В южном направлении Северный тракт, дотянувшись до реки Апенраде, круто поворачивал на восток, к Длинной Лошади. Примерно в двух днях пути от деревни начинались владения герцога Ллевеллина, правда, для того, чтобы достичь замка Драмланриг, в котором обретался Пемброк Даннидир, пришлось бы ехать ещё дня три-четыре.

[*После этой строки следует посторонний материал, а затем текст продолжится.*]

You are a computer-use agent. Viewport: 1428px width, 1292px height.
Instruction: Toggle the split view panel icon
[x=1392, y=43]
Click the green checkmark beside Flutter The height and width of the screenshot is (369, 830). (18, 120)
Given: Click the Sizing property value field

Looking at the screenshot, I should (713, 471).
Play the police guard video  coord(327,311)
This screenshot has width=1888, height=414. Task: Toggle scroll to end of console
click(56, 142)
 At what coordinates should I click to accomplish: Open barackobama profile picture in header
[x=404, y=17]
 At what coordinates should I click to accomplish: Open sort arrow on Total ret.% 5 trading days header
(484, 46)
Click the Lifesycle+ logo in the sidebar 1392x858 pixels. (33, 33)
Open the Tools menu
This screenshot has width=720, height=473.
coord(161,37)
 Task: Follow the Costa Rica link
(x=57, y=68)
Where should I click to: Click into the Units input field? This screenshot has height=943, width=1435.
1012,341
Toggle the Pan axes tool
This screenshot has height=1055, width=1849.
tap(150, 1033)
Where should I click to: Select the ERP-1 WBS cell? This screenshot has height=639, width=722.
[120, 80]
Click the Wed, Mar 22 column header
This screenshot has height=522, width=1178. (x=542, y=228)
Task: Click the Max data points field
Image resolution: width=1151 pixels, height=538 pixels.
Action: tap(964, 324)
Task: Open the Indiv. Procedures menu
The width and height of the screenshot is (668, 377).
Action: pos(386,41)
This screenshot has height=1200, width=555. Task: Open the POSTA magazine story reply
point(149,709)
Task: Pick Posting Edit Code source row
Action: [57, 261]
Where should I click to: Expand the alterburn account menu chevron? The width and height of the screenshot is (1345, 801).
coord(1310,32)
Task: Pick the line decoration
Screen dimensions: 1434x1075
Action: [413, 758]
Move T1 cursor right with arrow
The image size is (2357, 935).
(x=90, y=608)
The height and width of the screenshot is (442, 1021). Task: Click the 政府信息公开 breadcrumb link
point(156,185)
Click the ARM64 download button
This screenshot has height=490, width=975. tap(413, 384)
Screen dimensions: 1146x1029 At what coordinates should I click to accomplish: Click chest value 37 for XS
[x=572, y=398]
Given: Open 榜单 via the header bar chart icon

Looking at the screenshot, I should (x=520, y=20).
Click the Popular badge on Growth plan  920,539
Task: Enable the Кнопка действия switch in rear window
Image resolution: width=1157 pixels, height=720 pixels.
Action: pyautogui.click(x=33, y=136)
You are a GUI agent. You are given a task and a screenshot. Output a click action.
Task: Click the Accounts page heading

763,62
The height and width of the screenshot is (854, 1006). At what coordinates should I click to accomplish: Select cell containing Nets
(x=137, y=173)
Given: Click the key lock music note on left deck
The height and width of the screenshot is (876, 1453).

Причиной резкой перемены направления тракта был огромный овраг, почти пропасть, в который сверкающим водопадом низвергалась Апенраде; по ту сторону оврага виднелся густой лес, взбиравшийся на высокие горы и расстилавшийся до самой Стены. Овраг этот, как говорили, тянулся на восток и юго-восток до самого моря, превращаясь в самый настоящий фьорд, в который на добрый десяток миль вглубь могли заходить даже самые крупные корабли. Сейчас дорога шла в полумиле от края этой пропасти; в давние времена, во время постройки тракта, овраг находился намного дальше, но ветер и вода мало-помалу делали своё дело, обрушивая его края. Через какое-то время, наверное, овраг грозил поглотить и саму дорогу, но пока между ней и пропастью лежали крестьянские поля с какими-то низкорослыми деревьями.

Выбравшись на дорогу, друзья оказались не более чем в миле от Длинной Лошади; поля расстилались не только справа до обрыва, но и слева от тракта; по эту сторону, насколько позволяла рассмотреть сгущающаяся темнота, засаженные подсолнухами. Сама деревня, что считалось большой редкостью, оказалась окружена стеной — не каменной, а деревянной, представлявшей собой очень высокий, в два человеческих роста, частокол из грубо отёсанных и заострённых вверху брёвен; внутрь вели обитые железом ворота.

Западные, к которым и приближались путники, были широко распахнуты, и изнутри слышались звуки музыки и весёлые крики. Перед воротами стоял на страже толстенький мужичок с алебардой в руках и в кожаном шлеме, составлявшими единственные предметы его вооружения. Привалившись плечом к створке, он гораздо больше интересовался происходившим по ту сторону частокола, чем прибывающими гостями. Заслышав стук копыт, он лениво обернулся, и тотчас попытался принять воинственный вид: крестьяне с окрестных деревень почти никогда не приезжали на лошадях и уж точно без оружия. Впрочем, он и не думал запирать ворота: долгие годы безопасности и отдалённость от Стены делали свое дело, и безмятежное выражение его лица ясно говорило, что само наличие стражника возле ворот — это не более чем проформа.

— Приветствую вас, гости, — провозгласил он сиплым голосом, — по делу или увеселения ради?

— Проездом, добрый человек. — Томас подъехал к нему поближе и, нагнувшись, вложил ему в ладонь мелкую серебряную монету. — Не подскажешь ли, где уставшие путники могут найти ночлег на эту ночь?

Стражник, оставшись очень довольным этим подношением, махнул рукой в сторону ворот.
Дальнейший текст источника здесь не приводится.